The video features Lambert and Nascar star Danica Patrick engaging in some high-speed hijinks in a stolen car. In the interactive version of the video — which was developed by Interlude — fans can control the camera angles during the pivotal chase scenes, offering up a wholly unique experience.
A classically-styled movie poster of Lambert and Patrick is a common theme throughout the video and the broader campaign. By clicking on movie posters hidden within the interactive video, fans can unlock additional content — including behind-the-scenes videos — and enter contests to win items featured in the video itself.
Fans can also customize their own version of the movie poster in the video using a specially designed Facebook app.
Creating a Second Screen Video Experience
The interactive video is just the start of Sony Nashville’s broader digital campaign for “Fastest Girl in Town.”
When users load up the app while watching the video on VEVO, they are treated to a second-screen experience. At specific moments in the video, new information pops up in the app, offering a complimentary app experience. This includes behind-the-scenes videos, the ability to enter contests and more.
We’ve seen mobile integration with music videos before — usually using Shazam — but what makes this technology interesting is not only the broader set of content types, but the way that it is used.
Lambert’s official app was built on the popular Mobile Roadie platform. Like all Mobile Roadie apps, it gives fans access to Miranda’s social streams, photos, links to music videos and music, as well as tour dates and other information.
Because Mobile Roadie is extensible, the app can plug into a different set of technology powered by Sonic Notify.
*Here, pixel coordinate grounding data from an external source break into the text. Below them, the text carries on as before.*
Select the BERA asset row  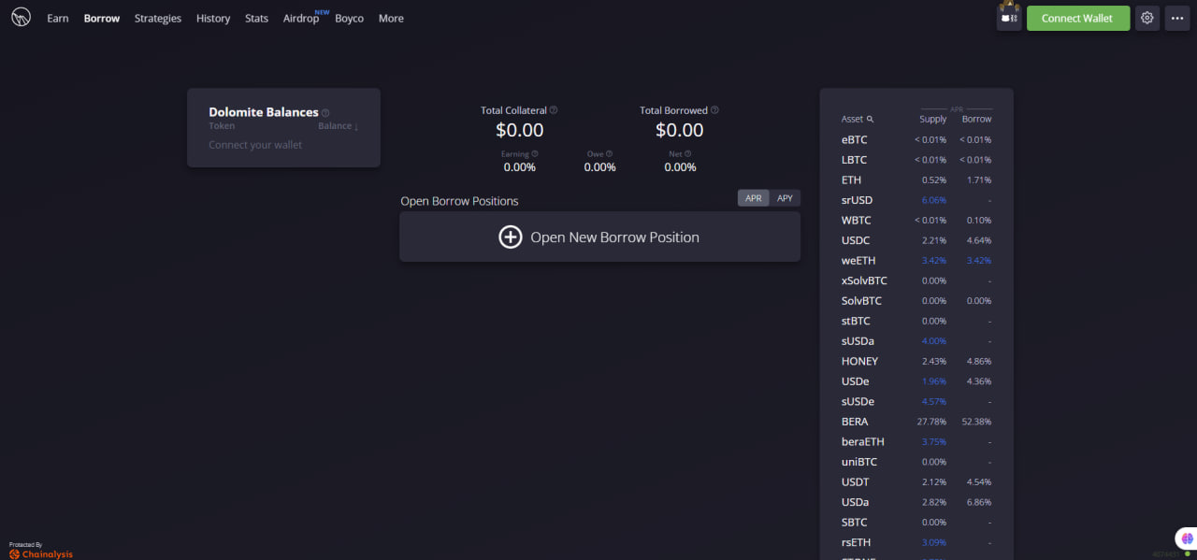916,422
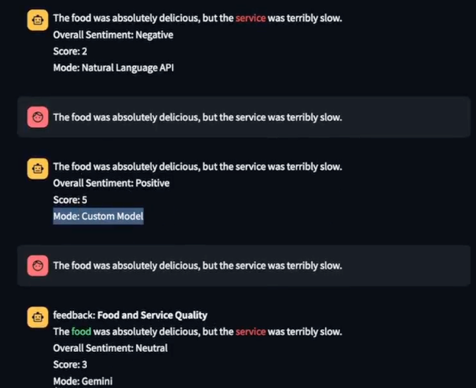Click 'Overall Sentiment: Positive' line

point(111,184)
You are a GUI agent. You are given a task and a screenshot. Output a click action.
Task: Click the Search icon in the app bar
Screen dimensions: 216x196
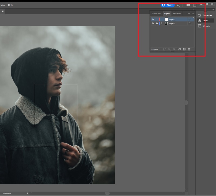tap(178, 5)
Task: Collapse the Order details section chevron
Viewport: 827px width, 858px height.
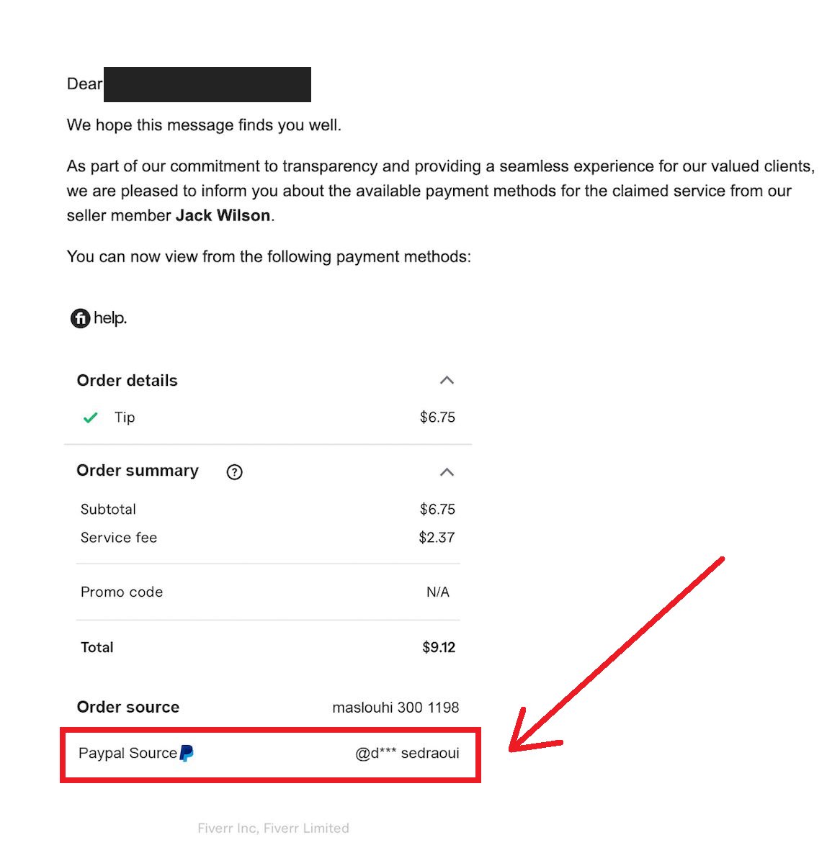Action: pos(447,380)
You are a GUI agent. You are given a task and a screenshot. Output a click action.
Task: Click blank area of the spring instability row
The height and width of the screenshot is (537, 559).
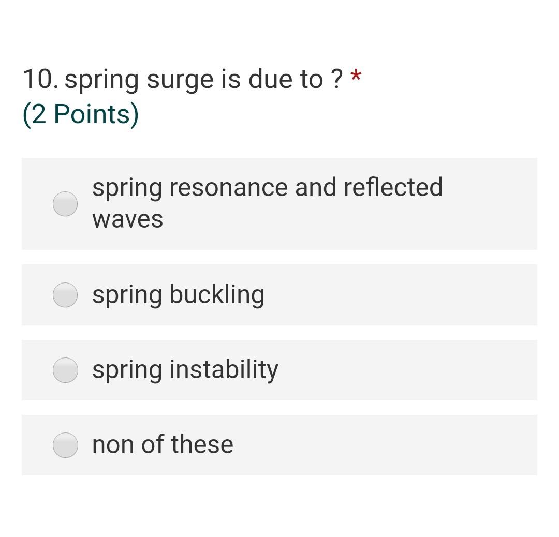(406, 370)
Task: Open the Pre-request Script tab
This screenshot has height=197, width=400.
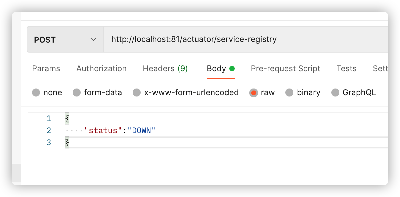Action: pyautogui.click(x=285, y=69)
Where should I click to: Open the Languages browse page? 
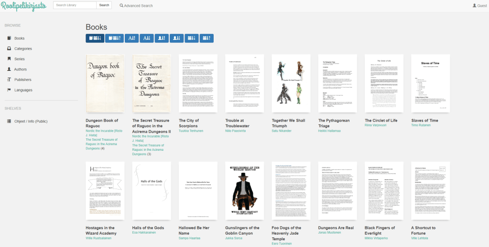pyautogui.click(x=23, y=90)
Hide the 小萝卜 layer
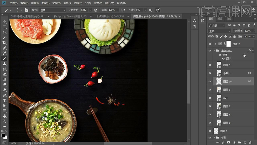 click(210, 73)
Sonic Notify is a startup that delivers content to mobile devices using imperceptible audio signals. Think of it as a QR code for audio.
By putting the Sonic Notify audio signal into the audio track on the VEVO player, the app can deliver the customized content at the right time. And because Sonic Notify is now built into the app — if Lambert wants to employ the technology in future videos — or at a concert — users with the app can continue to get content updates.
Country Goes Digital
Although the music industry is finally coming around and doing more to embrace social and digital, it’s still rare to see campaigns this expansive. It’s even more rare in the context of country music — which has been slower to adopt social and digital trends than some other genres such as hip-hop and pop.
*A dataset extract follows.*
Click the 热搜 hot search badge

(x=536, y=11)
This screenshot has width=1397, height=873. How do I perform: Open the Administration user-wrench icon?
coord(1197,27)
The campaign for “Fastest Girl in Town” was developed by Copeland Isaacson who does digital marketing at Sony Music Nashville.
Isaacson championed the idea of making the video more interactive — taking cues from the success we’ve seen with bands such as the Red Hot Chili Peppers — and working on integrating technology at the mobile level.
Isaacson told me that the goal wasn’t just to craft a campaign that “set the bar for other country artists, but for music in general.” His willingness to experiment in a space that often sees little experimentation is laudable.